- _Exercise objective_
Quote the records below verbatim, everything from the line containing "和洋室 (935, 1287)" down to the line containing "Visita nuestro blog (658, 557)", with both of those lines included.

- _Entries on finding words and elements_

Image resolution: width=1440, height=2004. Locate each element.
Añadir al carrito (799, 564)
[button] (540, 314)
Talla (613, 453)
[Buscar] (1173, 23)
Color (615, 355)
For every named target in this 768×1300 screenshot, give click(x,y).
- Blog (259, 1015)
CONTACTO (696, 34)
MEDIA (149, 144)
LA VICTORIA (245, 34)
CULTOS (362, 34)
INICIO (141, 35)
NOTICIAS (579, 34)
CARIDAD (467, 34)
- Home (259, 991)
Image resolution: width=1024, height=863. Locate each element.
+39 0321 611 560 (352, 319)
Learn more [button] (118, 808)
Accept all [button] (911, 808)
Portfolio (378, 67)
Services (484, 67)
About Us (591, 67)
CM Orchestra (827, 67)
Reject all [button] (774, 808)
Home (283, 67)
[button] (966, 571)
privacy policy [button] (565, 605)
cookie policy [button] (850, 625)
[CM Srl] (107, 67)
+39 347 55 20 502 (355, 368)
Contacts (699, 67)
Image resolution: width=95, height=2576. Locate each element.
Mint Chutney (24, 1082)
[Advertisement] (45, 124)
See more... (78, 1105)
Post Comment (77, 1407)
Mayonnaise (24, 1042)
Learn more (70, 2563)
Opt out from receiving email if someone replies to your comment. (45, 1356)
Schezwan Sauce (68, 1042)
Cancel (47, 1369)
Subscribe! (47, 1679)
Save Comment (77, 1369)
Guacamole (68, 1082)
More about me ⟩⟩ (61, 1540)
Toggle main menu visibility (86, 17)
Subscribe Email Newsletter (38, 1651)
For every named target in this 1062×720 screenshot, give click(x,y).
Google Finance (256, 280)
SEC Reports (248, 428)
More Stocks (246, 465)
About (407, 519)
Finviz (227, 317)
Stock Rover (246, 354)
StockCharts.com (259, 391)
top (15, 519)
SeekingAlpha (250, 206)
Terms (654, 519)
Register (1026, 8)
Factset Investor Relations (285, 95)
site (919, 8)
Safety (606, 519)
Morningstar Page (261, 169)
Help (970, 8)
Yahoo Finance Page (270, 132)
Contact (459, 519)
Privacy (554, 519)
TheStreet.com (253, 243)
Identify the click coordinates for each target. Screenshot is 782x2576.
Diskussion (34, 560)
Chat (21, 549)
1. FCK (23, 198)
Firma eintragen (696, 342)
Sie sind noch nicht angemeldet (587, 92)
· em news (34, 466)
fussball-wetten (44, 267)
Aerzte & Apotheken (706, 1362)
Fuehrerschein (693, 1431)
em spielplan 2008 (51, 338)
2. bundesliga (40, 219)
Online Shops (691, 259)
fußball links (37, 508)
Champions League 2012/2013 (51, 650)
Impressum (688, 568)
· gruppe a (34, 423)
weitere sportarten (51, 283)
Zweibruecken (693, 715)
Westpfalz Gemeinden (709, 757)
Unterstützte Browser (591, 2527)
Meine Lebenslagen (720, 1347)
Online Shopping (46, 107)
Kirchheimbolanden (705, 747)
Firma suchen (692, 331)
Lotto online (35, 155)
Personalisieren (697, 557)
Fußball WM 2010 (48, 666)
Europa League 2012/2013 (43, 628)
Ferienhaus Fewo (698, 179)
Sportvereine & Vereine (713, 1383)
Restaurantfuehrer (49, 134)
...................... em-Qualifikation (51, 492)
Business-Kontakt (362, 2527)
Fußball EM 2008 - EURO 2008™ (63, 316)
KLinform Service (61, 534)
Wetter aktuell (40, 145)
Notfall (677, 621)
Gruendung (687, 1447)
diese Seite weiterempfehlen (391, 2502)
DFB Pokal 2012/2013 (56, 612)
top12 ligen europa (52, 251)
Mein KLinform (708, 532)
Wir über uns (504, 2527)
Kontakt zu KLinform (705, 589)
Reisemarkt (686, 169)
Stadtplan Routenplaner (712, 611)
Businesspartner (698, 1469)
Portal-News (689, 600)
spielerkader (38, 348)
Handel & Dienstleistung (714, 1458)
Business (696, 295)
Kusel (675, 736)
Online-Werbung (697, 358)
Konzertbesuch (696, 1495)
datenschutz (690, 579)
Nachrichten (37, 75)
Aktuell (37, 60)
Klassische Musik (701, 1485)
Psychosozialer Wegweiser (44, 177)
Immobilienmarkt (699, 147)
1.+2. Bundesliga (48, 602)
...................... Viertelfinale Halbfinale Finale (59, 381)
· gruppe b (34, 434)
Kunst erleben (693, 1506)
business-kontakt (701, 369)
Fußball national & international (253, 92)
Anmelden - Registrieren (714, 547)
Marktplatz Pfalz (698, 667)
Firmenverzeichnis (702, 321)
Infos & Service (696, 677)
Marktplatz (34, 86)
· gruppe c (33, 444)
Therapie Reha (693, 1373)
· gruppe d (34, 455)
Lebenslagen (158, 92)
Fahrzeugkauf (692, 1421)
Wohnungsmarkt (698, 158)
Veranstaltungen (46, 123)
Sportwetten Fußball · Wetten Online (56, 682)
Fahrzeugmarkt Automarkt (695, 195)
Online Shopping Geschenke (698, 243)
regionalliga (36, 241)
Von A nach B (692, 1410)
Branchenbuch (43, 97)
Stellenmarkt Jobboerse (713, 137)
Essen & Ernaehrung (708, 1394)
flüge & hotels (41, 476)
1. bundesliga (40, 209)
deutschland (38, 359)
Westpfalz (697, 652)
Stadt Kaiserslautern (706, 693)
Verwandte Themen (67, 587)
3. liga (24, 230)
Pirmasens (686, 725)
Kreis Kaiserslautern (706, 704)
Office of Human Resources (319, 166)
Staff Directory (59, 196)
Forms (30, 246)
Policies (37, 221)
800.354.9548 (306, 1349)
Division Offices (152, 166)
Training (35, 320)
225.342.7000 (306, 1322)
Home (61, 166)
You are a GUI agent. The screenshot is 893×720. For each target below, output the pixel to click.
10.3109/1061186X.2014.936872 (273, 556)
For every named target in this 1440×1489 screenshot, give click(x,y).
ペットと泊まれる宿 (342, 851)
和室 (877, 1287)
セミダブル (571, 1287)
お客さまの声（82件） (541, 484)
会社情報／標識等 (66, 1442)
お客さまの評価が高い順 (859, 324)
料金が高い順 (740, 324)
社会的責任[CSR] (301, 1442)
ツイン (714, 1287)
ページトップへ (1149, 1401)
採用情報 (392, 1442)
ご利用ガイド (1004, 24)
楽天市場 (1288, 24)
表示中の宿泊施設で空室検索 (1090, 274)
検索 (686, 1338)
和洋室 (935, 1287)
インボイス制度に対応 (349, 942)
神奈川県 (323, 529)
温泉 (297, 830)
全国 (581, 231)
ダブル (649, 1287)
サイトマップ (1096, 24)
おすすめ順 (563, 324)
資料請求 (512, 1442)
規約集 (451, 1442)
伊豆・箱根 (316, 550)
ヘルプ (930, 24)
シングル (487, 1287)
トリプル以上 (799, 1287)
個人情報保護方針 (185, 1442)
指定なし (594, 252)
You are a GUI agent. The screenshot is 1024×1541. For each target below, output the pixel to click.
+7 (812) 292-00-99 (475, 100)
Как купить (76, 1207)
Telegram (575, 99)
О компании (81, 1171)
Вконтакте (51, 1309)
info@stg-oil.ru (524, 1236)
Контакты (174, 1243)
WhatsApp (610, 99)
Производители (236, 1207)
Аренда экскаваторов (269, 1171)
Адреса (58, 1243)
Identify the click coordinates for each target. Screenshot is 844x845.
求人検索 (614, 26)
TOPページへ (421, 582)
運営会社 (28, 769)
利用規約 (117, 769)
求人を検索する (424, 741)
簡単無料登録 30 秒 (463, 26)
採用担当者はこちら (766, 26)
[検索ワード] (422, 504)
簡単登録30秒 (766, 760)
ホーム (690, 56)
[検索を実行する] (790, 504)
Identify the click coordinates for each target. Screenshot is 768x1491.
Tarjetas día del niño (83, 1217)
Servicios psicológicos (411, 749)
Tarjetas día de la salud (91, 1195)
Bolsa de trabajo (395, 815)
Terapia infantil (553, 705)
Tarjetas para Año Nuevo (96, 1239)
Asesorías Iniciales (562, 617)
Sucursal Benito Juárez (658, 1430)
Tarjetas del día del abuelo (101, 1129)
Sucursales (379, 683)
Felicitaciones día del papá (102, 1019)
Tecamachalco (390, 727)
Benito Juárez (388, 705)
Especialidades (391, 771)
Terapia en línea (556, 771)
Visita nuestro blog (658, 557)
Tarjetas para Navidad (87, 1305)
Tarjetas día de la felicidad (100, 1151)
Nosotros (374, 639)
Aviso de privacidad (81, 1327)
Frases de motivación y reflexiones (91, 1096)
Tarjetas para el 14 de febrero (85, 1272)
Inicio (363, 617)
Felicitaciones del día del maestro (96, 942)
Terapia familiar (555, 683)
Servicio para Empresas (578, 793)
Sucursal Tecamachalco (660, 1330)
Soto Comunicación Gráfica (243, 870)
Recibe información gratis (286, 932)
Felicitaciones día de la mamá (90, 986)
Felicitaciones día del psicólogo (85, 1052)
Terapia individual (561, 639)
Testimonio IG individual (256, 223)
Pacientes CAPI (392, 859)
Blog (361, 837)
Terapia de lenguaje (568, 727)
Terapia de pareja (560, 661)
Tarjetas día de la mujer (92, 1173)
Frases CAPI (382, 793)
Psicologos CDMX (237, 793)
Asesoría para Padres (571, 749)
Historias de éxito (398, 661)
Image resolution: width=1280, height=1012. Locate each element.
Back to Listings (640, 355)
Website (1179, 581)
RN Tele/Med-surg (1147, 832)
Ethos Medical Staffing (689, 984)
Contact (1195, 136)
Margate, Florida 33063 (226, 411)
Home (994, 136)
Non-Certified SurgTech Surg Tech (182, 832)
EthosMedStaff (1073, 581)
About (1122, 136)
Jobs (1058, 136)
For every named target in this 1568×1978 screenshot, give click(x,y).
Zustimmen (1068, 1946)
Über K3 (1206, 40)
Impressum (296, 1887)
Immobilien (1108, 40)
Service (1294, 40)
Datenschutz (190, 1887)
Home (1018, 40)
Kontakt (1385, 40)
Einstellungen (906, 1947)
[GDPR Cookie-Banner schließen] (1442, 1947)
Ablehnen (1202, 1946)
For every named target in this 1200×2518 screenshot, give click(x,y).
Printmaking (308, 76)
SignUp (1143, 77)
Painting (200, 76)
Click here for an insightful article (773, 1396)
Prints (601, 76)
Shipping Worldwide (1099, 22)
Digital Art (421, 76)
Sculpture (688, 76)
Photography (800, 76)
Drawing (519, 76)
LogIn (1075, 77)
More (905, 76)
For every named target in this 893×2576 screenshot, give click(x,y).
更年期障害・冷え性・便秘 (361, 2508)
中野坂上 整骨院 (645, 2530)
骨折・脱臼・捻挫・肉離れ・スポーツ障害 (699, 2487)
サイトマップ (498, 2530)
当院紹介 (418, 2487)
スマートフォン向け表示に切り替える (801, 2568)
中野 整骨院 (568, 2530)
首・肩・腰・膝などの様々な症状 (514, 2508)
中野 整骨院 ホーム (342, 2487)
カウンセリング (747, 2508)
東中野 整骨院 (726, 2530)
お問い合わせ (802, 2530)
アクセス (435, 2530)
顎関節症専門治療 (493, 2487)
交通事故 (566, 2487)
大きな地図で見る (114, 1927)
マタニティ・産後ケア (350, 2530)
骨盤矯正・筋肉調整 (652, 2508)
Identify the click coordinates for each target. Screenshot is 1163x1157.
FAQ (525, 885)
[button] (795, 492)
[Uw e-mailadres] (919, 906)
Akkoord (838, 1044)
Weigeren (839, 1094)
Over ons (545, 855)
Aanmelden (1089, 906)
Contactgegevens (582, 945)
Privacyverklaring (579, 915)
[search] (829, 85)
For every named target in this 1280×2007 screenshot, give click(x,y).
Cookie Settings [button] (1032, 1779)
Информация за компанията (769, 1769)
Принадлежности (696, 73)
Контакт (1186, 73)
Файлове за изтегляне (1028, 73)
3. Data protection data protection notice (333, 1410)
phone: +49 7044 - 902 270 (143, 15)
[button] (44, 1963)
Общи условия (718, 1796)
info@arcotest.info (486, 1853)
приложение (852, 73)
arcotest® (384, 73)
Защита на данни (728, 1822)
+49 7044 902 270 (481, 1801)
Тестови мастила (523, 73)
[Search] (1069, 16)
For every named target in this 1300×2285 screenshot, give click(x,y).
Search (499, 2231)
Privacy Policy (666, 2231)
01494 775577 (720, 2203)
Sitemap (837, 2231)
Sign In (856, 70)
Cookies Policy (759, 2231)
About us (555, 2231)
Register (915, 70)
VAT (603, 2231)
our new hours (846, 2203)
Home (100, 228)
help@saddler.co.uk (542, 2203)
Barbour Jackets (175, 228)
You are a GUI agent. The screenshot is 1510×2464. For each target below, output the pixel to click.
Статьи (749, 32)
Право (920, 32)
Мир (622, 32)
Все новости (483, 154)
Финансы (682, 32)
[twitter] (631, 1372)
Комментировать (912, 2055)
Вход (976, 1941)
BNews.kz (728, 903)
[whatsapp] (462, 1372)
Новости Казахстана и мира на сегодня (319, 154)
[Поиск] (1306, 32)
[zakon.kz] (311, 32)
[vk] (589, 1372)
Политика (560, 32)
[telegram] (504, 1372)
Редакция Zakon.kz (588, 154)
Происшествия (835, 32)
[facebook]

- _Task solution_
和洋室 (935, 1287)
インボイス制度に対応 (349, 942)
神奈川県 (323, 529)
温泉 (297, 830)
全国 (581, 231)
ダブル (649, 1287)
サイトマップ (1096, 24)
おすすめ順 (563, 324)
資料請求 (512, 1442)
規約集 (451, 1442)
伊豆・箱根 (316, 550)
ヘルプ (930, 24)
シングル (487, 1287)
トリプル以上 (799, 1287)
個人情報保護方針 (185, 1442)
指定なし (594, 252)
You are a GUI agent. The screenshot is 1024×1541. For each target below, output the pixel to click.
+7 (812) 292-00-99 (475, 100)
Как купить (76, 1207)
Telegram (575, 99)
О компании (81, 1171)
Вконтакте (51, 1309)
info@stg-oil.ru (524, 1236)
Контакты (174, 1243)
WhatsApp (610, 99)
Производители (236, 1207)
Аренда экскаваторов (269, 1171)
Адреса (58, 1243)
Identify the click coordinates for each target. Screenshot is 844x845.
求人検索 (614, 26)
TOPページへ (421, 582)
運営会社 (28, 769)
利用規約 (117, 769)
求人を検索する (424, 741)
簡単無料登録 30 秒 (463, 26)
採用担当者はこちら (766, 26)
[検索ワード] (422, 504)
簡単登録30秒 (766, 760)
ホーム (690, 56)
[検索を実行する] (790, 504)
Identify the click coordinates for each target. Screenshot is 768x1491.
Tarjetas día del niño (83, 1217)
Servicios psicológicos (411, 749)
Tarjetas día de la salud (91, 1195)
Bolsa de trabajo (395, 815)
Terapia infantil (553, 705)
Tarjetas para Año Nuevo (96, 1239)
Asesorías Iniciales (562, 617)
Sucursal Benito Juárez (658, 1430)
Tarjetas del día del abuelo (101, 1129)
Sucursales (379, 683)
Felicitaciones día del papá (102, 1019)
Tecamachalco (390, 727)
Benito Juárez (388, 705)
Especialidades (391, 771)
Terapia en línea (556, 771)
Visita nuestro blog (658, 557)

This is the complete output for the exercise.